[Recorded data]

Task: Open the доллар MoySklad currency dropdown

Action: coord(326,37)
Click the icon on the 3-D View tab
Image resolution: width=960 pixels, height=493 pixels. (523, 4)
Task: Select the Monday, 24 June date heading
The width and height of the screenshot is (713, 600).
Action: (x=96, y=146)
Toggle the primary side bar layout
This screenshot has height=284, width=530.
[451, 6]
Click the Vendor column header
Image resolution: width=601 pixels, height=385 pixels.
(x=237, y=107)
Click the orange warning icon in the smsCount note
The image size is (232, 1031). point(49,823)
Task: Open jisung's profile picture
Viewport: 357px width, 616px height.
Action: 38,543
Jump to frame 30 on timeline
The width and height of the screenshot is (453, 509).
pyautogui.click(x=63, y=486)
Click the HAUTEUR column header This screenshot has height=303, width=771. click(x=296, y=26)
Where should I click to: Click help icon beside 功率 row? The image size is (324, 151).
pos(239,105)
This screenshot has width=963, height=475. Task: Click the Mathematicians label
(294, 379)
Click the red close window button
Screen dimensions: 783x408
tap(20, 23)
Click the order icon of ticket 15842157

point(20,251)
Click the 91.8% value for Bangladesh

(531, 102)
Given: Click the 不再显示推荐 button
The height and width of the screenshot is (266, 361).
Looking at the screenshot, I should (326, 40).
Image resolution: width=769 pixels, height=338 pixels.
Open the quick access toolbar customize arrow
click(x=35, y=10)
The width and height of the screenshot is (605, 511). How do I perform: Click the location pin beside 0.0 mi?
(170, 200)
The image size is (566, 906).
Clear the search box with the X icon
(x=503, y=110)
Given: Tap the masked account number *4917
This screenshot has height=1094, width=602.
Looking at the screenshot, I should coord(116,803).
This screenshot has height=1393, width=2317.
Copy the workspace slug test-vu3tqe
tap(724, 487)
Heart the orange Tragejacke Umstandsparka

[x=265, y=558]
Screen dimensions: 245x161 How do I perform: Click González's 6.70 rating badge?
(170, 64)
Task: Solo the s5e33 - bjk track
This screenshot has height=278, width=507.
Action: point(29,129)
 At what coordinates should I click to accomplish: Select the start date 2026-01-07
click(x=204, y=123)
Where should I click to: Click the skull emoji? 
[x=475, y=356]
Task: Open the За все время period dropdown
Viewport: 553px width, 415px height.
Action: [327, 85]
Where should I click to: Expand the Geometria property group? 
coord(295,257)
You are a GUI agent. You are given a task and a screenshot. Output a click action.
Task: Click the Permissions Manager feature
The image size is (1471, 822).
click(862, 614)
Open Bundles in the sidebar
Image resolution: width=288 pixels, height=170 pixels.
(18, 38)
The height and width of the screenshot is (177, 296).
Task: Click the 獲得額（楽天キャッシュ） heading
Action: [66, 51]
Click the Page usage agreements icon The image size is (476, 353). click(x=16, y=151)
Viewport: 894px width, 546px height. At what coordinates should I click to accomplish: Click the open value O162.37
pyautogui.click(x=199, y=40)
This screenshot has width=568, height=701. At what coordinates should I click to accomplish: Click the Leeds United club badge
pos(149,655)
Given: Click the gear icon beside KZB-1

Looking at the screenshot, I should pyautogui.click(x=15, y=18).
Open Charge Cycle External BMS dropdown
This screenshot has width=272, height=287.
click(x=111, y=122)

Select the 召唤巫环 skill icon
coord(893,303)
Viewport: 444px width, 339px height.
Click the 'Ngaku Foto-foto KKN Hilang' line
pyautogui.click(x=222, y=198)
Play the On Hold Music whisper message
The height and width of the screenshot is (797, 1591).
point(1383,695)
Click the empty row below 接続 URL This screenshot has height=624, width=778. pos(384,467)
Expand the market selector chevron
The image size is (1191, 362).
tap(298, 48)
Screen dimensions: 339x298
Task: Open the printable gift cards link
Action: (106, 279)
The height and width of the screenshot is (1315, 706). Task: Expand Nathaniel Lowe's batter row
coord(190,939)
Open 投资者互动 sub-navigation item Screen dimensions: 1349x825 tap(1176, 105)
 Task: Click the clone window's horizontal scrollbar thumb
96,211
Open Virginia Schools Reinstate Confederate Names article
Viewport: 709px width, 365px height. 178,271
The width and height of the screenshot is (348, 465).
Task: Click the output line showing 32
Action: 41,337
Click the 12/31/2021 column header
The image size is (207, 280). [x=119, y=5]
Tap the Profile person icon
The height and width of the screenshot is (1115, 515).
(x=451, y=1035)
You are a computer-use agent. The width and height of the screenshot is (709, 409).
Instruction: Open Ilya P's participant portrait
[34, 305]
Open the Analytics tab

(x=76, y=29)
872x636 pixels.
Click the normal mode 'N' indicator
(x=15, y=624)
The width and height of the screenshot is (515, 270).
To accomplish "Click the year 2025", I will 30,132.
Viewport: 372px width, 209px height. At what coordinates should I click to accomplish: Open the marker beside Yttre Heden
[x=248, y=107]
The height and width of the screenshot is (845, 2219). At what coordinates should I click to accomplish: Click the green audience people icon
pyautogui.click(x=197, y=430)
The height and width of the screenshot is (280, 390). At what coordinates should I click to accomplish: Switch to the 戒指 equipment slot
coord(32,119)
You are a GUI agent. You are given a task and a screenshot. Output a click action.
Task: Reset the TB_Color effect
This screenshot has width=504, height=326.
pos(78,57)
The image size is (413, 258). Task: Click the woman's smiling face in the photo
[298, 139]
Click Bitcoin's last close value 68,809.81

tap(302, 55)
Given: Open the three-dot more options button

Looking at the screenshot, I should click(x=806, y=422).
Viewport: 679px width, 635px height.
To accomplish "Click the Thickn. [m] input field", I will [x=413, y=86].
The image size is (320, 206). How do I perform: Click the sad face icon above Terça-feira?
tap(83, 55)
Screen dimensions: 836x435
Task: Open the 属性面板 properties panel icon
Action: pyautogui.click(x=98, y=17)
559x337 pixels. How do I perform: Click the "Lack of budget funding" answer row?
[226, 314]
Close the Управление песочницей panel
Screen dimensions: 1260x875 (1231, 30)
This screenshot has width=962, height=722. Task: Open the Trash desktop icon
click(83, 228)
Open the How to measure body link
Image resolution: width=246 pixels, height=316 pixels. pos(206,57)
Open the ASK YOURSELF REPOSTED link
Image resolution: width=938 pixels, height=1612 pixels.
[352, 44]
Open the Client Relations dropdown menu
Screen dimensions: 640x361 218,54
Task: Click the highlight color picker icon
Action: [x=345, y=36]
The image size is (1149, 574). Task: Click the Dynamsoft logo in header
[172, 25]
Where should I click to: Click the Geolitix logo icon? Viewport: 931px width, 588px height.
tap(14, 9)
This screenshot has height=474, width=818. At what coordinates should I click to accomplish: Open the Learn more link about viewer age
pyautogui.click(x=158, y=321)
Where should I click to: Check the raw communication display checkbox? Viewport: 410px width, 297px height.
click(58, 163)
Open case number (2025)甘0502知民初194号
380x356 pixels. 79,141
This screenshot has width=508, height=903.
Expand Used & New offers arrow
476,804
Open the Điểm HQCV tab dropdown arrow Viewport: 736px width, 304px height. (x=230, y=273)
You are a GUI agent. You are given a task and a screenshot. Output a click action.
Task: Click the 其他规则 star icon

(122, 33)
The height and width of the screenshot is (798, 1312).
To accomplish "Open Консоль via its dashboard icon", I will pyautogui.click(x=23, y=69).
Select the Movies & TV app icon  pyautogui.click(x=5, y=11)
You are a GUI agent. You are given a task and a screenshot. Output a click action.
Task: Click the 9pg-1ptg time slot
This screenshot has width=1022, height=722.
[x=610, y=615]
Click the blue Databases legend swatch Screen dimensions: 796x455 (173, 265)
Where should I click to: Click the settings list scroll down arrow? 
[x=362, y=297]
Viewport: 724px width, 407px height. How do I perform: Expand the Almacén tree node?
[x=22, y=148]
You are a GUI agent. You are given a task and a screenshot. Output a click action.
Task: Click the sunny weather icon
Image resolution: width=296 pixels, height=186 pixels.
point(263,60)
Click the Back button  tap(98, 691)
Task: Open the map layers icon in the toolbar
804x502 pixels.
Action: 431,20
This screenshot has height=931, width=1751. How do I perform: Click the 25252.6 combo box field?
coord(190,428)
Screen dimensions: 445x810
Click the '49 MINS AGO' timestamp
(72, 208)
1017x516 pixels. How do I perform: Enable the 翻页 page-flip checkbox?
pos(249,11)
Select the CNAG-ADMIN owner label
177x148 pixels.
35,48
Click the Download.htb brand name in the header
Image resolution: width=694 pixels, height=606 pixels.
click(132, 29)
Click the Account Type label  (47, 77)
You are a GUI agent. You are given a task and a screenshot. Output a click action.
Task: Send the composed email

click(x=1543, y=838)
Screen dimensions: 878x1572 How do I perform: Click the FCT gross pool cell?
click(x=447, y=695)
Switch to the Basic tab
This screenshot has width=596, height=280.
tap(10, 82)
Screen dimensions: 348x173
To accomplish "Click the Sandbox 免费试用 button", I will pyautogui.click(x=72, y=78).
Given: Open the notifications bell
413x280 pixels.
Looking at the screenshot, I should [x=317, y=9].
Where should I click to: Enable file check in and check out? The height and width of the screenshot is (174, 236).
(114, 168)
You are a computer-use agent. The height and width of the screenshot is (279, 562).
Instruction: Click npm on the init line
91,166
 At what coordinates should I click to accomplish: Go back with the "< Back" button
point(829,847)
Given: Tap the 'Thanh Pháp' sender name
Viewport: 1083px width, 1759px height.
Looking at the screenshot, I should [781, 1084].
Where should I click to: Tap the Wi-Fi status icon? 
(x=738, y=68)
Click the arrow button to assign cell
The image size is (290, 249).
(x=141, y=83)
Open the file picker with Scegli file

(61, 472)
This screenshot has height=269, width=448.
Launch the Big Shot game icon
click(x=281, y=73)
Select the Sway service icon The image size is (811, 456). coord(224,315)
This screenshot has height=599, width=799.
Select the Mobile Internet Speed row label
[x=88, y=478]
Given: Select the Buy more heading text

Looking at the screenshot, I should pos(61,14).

AIM OF THE TASK> In the data above, find each line where the string "will" appears, then copy it.

RESULT FOR THIS TASK>
To accomplish "Click the year 2025", I will 30,132.
To accomplish "Click the Thickn. [m] input field", I will [x=413, y=86].
To accomplish "Open Консоль via its dashboard icon", I will pyautogui.click(x=23, y=69).
To accomplish "Click the Sandbox 免费试用 button", I will pyautogui.click(x=72, y=78).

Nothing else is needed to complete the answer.